#### The tasks
1) Print the passage of the talk announcement starting with "Event Information Introduction" and going on through "St. George St.".
2) Answer these questions from the talk announcement:
(a) In what year were Generative Adversarial Networks introduced?
(b) Where is the talk held?
(c) What metric on probability space does Wasserstein GAN use?
3) Based on the talk announcement, why does a talk on Wasserstein GAN also cover Optimal Transport?
-- Begin Extracted text --
Graduate Student

Event Information Introduction to Generative Adversarial Networks (GAN), Wasserstein GAN and Optimal Transportation
18:10 on Thursday January 25, 2018
19:00 on Thursday January 25, 2018
BA6183, Bahen Center, 40 St. George St.
Kelvin Shuangjian Zhang

University of Toronto

From 2012, Deep Learning has become more and more popular. Since the 1950s, a lot of Machine Learning theories and algorithms have been discovered and popularly investigated. A recent one is Generative Adversarial Networks, introduced in 2014, which can learn to create data that is similar to the given data. For example, if you provide enough human face pictures for training, the successful model will create new face pictures which are different from any copies of the input. Someone calls it creativity. How does it work? Mathematically, suppose all human face pictures form a distribution on some picture space, GAN is able to learn this distribution from the input sample data, or to create another distribution which is close to the original one. Under this framework, different topologies on the probability space would need various algorithms to implement this idea. In this talk, we will look into an outstanding algorithm in 2017, so called Wasserstein GAN, which deploys a special metric on probability space, the Wasserstein distance, which has been introduced and widely developed in the Optimal Transport theory. I will also spend some time on a brief introduction to Monge-Kantorovich problem, Kantorovich duality, and, if time permits, other applications of Optimal Transport.
-- End Extracted text --
-- Begin Data section --
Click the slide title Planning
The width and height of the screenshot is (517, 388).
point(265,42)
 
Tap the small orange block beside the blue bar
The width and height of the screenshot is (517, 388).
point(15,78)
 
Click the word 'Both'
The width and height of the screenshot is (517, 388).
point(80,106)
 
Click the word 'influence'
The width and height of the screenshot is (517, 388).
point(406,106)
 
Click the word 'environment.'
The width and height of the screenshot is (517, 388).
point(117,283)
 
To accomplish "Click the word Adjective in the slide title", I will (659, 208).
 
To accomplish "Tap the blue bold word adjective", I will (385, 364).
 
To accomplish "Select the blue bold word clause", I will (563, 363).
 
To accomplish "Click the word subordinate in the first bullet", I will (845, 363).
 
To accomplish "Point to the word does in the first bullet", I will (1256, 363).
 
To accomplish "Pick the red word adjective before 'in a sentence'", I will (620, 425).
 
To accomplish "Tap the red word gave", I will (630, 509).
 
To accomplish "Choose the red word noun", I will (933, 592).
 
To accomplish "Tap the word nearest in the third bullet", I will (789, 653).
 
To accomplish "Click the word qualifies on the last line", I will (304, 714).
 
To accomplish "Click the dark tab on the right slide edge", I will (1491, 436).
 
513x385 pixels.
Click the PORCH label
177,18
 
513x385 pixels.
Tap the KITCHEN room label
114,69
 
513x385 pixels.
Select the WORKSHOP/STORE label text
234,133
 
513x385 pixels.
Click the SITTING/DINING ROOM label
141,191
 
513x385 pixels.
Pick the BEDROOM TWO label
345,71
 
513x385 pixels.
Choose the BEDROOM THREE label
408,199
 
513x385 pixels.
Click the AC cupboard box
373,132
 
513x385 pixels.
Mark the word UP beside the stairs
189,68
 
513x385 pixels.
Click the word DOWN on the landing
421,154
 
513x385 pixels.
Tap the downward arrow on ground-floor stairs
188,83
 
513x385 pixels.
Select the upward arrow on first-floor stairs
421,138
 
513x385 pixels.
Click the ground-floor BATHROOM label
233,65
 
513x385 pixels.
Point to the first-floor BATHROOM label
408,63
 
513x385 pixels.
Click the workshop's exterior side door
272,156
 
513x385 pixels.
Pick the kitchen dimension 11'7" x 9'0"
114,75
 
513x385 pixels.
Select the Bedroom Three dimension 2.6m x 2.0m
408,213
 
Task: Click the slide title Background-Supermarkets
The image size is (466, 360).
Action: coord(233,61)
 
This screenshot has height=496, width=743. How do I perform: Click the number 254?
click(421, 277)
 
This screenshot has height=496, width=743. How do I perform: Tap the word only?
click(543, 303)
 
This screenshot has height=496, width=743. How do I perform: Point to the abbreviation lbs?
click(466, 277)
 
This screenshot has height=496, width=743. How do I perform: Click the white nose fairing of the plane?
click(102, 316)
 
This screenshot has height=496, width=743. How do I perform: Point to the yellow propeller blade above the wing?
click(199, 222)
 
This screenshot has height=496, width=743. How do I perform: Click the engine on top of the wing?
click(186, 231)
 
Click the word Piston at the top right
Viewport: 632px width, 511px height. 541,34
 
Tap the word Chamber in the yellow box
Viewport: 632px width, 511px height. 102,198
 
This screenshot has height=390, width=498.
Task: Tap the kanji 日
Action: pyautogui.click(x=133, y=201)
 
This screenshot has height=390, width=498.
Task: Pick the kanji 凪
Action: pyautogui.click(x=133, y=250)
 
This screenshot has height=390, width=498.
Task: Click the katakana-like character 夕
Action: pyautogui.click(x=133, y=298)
-- End Data section --
#### The responses
1)
Event Information Introduction to Generative Adversarial Networks (GAN), Wasserstein GAN and Optimal Transportation
18:10 on Thursday January 25, 2018
19:00 on Thursday January 25, 2018
BA6183, Bahen Center, 40 St. George St.

2)
(a) 2014
(b) BA6183, Bahen Center, 40 St. George St.
(c) The Wasserstein distance

3) Wasserstein GAN uses the Wasserstein distance as its metric on probability space. That distance was introduced and widely developed in Optimal Transport theory.